In the gospels a healing miracle can be inserted to achieve a number of different goals. Sometimes their function is highlight the presence of faith – sometimes the sovereign power of God regardless of personal faith, and sometimes they act as a way of introducing controversy with the religious authorities. Always they point to a more than just physical healing – the physical healing is an outward sign of a greater healing – which is three fold. The fundamental healing of any perceived rift between yourself and God, and based on that fundamental and most important healing follows the healing of the divisions between yourself and your neighbour and the healing of any internal divisions, so that you are at peace with yourself. All of these different aspects of healing are covered by the Hebrew word “Shalom”.
In today’s offering from Luke, the primary reason for the miracle is to precipitate the dispute between Jesus and the leader of the Synagogue. The title “leader of the Synogogue” was like the office of our church warden today. The leader of the Synagogue managed and regulated the life of the Synagogue and kept order etc.
What this dispute highlights is the primacy of the current work of the Spirit which overrides even the written law. The leader of the Synagogue was holding so tightly to the written tradition, in particular the fourth commandment to “do no work on the Sabbath day”. Jesus was highlighting how these laws, not just this particular one can be so strictly enforced as to render them ridiculous.
The extent of how ridiculous they could get is brought alive in the healing of the crippled woman where Jesus doing this was deemed to be “work” which was clearly banned on the Sabbath day in the mind of the Synagogue leader. Jesus is saying, which is most important, the following of a written law which points to a greater purpose or that greater purpose itself actually demonstrated in front of your very eyes.
In concentrating on the law the Synagogue leader was in effect worshipping a signpost to God rather that God himself.
The greatest and highest purpose of the monotheistic faiths is that we should be at one with God. The root of the word “salvation” itself is “salve” to heal. And the goal of the cross, however you understand it is “atonement”” which means to be made one with God. When we perceive and realise this salvation or atonement the result is a restoration and it is felt as a holistic peace – shalom.
How this works out in our lives in a lifelong journey of discovery. As St. Paul writes in Philippians 2:12, “work out your own salvation with fear and trembling for God is at work in you”

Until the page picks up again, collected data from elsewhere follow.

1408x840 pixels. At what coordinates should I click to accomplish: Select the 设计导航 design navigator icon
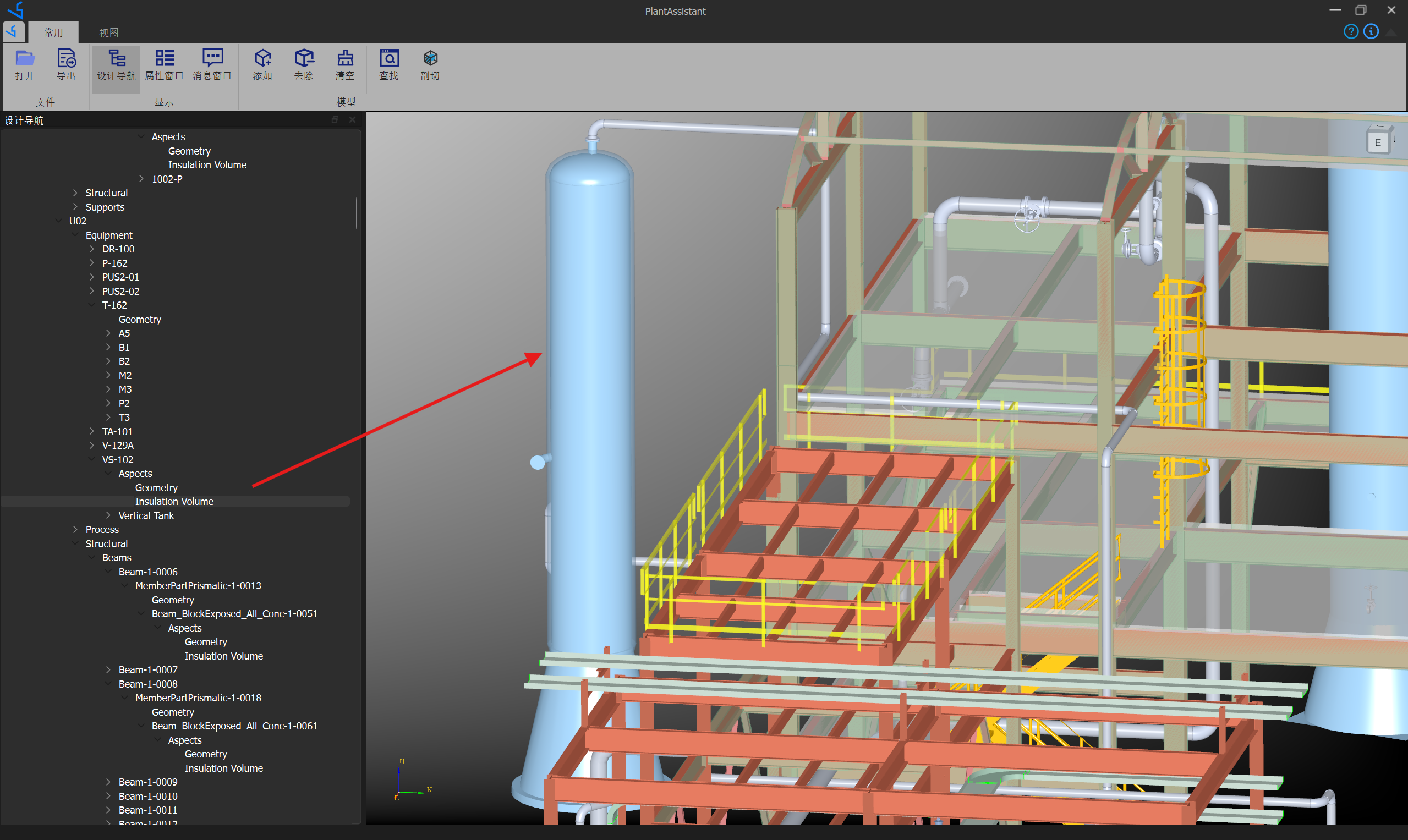pyautogui.click(x=116, y=65)
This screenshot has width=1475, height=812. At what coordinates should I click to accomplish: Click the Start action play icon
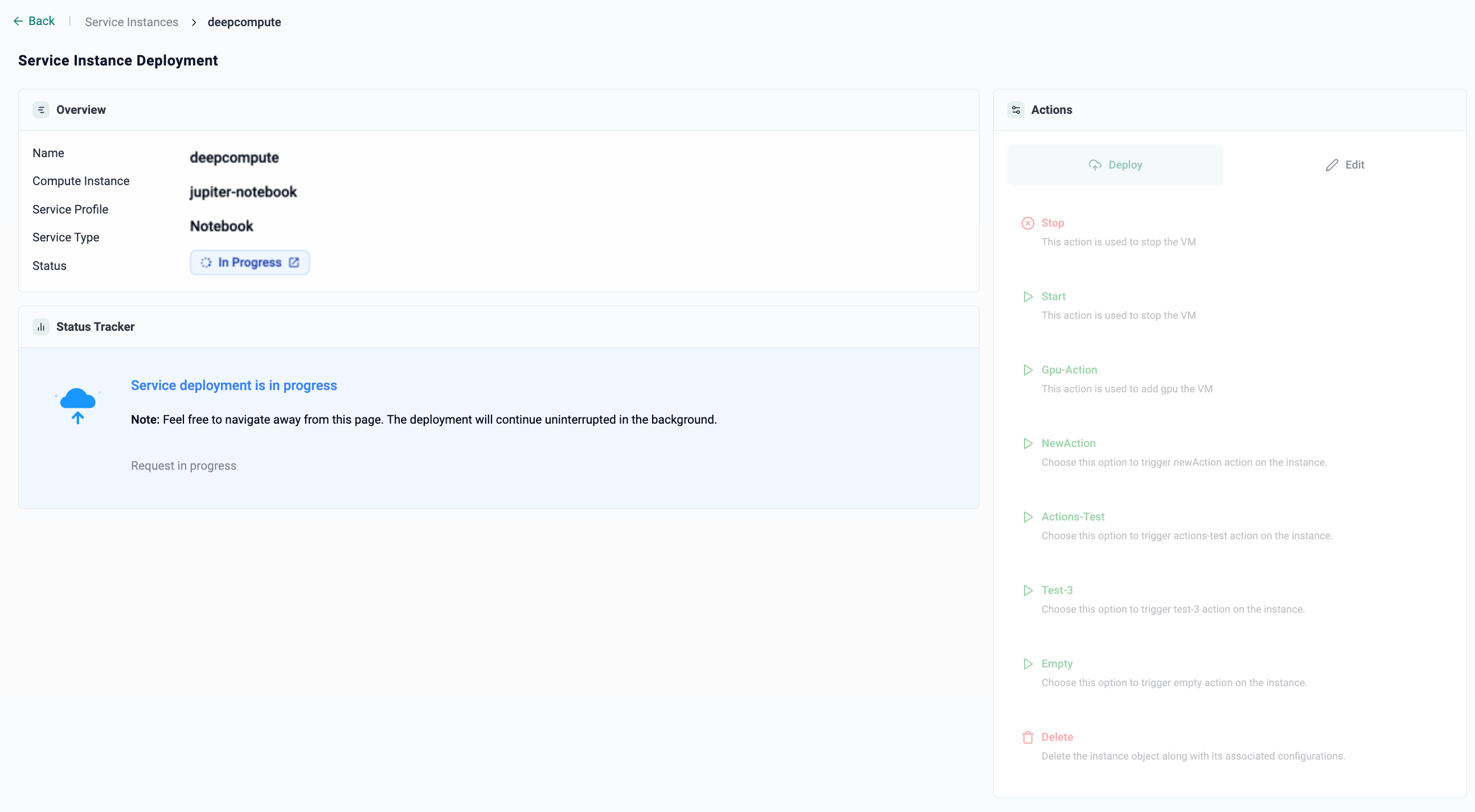[x=1028, y=297]
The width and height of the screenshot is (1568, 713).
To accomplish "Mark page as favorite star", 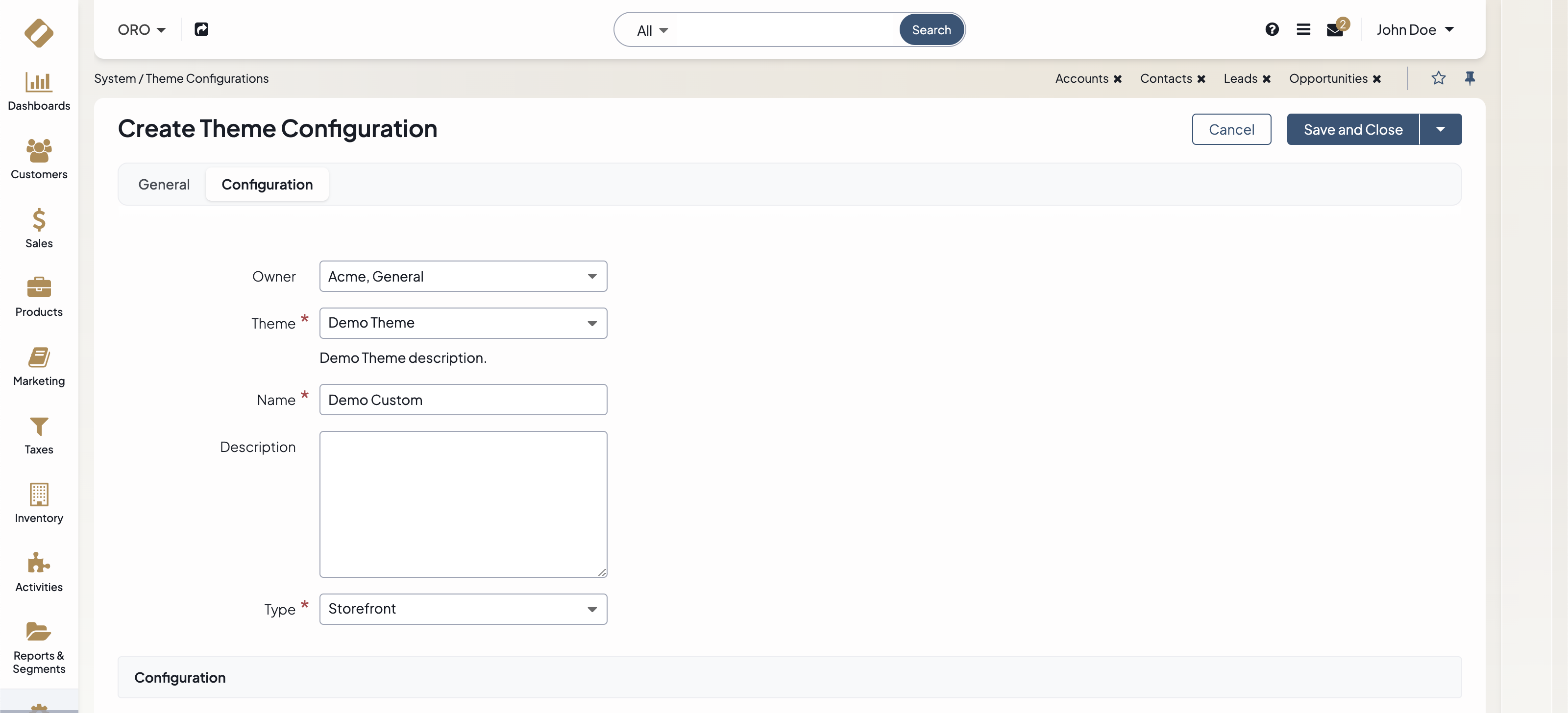I will 1438,78.
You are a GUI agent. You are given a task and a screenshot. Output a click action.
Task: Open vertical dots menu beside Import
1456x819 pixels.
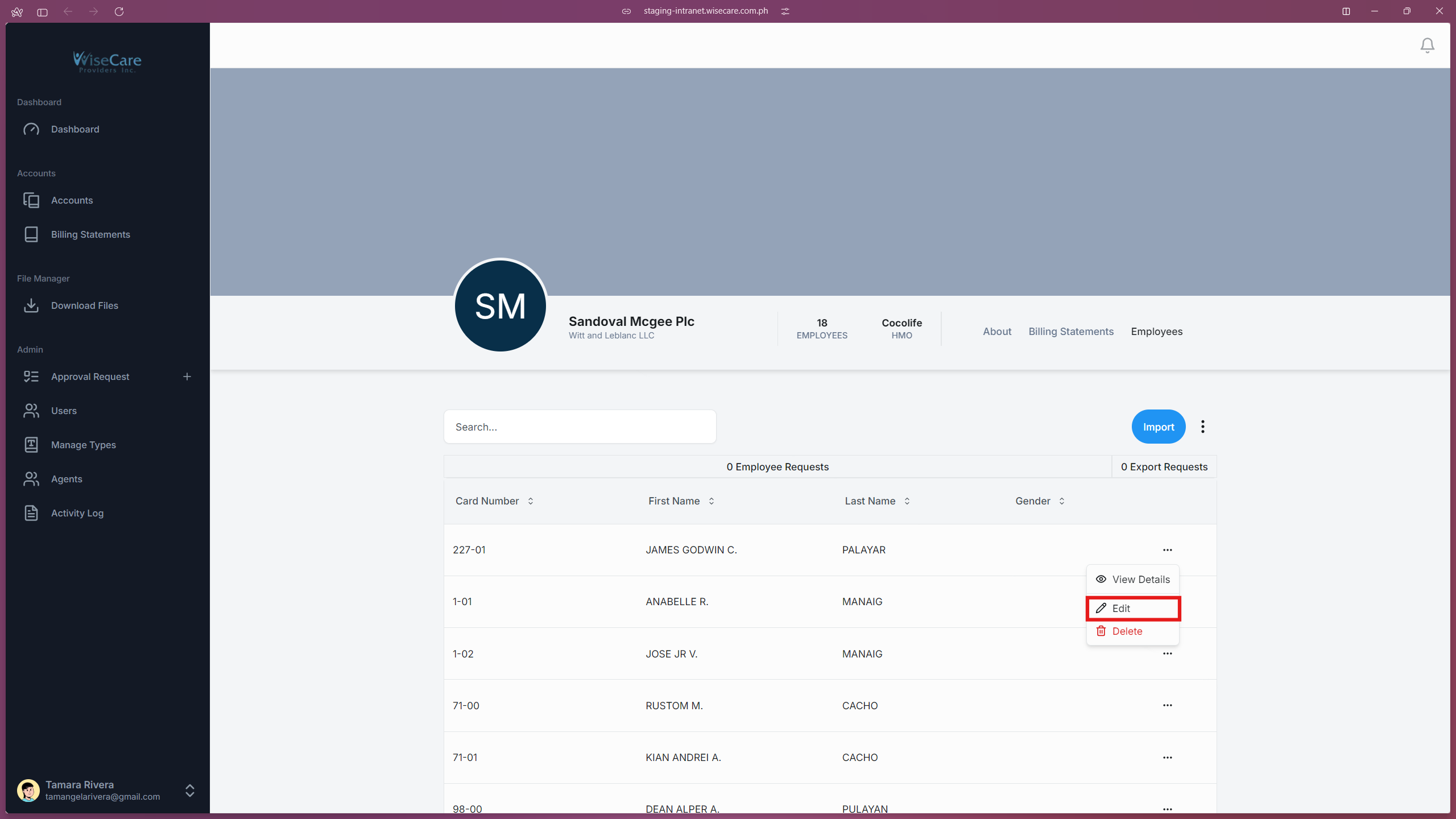tap(1202, 427)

So salvation or atonement, is not the end product, it is the beginning of how you work out, how you live your life in accordance with this truth that you now own.
Another way of putting it is that salvation is not something after which we have to work or grasp after, it is the very ground on which we stand. As it is the ground on which we stand, all else, good deeds, virtue, the fruits of the Spirit flow out of us as we stand in God’s grace.
The log jam for most Christians is that we find it very hard to recognise our oneness, we find it hard is practice to know that we are infinitely loved. – so we live as strangers to God most of the time.
The aim of all spiritual practices, coming to church, praying, meditating, doing good deeds, is not to try and achieve some higher goal that always lies just out of reach, but to realise what we already have as a divine gift. Salvation is already ours, atonement is ours, shalom is ours, if we could only believe that. Spiritual practices are the art of mining our deepest selves and discovering what was there all along, but hidden – “veiled from our eyes” to use an O.T. phrase.
The invitation this morning is to discover what we already possess - and allow the Spirit to work through the words, the actions, the hymns, to shine a light inside you to discover and learn to know yourself – your true self in relation to God.